It's hard to figure how those numbers as longitudes and latitudes
correspond to Europe, which doesn't go down to 10 degrees latitude,
let alone -20 degrees. The
page gives more information: it's North/West/South/East,
which still makes no sense for Europe,
until you expand the Area examples
tab on that
page and find out that by "Europe" they mean Europe plus Saudi Arabia and
most of North Africa.
Using the data: What's in it?
Once you have the data file, assuming you requested data in netcdf format,
you can parse the .nc file with the netCDF4 Python module -- available
as Debian package "python3-netcdf4", or via pip -- to read that file:
data = netCDF4.Dataset('filename.nc')
But what's in that Dataset?
Try running the preceding two lines in the
interactive Python shell, then:
>>> for key in data.variables:
You can find out more about a parameter, like its units, type,
and shape (array dimensions). Let's look at "level":
current shape = (3,)
filling on, default _FillValue of -2147483647 used
array([ 250, 775, 1000], dtype=int32)
Levels has shape
(3,): it's a one-dimensional array with
three elements: 250, 775 and 1000.
Those are the three levels I requested from the web API and in my
Python script). The units are millibars.
More complicated variables
How about something more complicated? u and v are the two
components of wind speed.
int16 u(time, level, latitude, longitude)
units: m s**-1
long_name: U component of wind
unlimited dimensions: time
current shape = (30, 3, 241, 480)
u (v is the same) has a shape of (30, 3, 241, 480): it's a
4-dimensional array. Why? Looking at the numbers in the shape gives a clue.
The second dimension has 3 rows: they correspond to the three levels,
because there's a wind speed at every level. The first dimension has
30 rows: it corresponds to the dates I requested (the month of April 2015).
I can verify that:
Sure enough, there are 30 times, so that's what the first dimension
of u and v correspond to. The other dimensions, presumably, are
latitude and longitude. Let's check that:
Sure enough! So, although it would be nice if it actually told you
which dimension corresponded with which parameter, you can probably
figure it out. If you're not sure, print the shapes of all the
variables and work out which dimensions correspond to what:
>>> for key in data.variables:
... print(key, data[key].shape)
Iterating over times
data['time'] has all the times for which you have data
(30 data points for my initial test of the days in April 2015).
The easiest way to plot anything is to iterate over those values:
timeunits = JSdata.data['time'].units
cal = JSdata.data['time'].calendar
for i, t in enumerate(JSdata.data['time']):
thedate = netCDF4.num2date(t, units=timeunits, calendar=cal)

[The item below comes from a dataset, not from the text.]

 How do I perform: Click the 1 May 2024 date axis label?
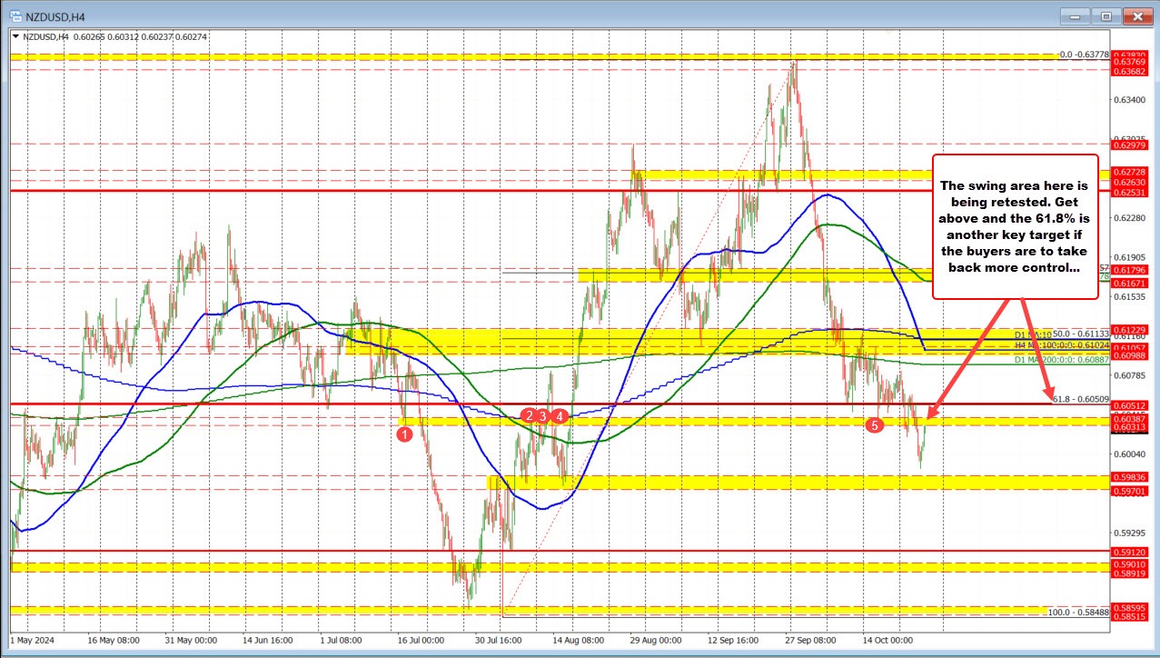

Then you can use thedate like a datetime,
thedate.strftime or whatever you need.
So that's how to access your data. All that's left is to plot it --
and in this case I had Geert Barentsen's script to start with, so I
just modified it a little to work with slightly changed data format,
and then added some argument parsing and runtime options.
Converting to Video
I already wrote about how to take the still images the program produces
and turn them into a video:
Videos (that work in Firefox) from a Series of Images.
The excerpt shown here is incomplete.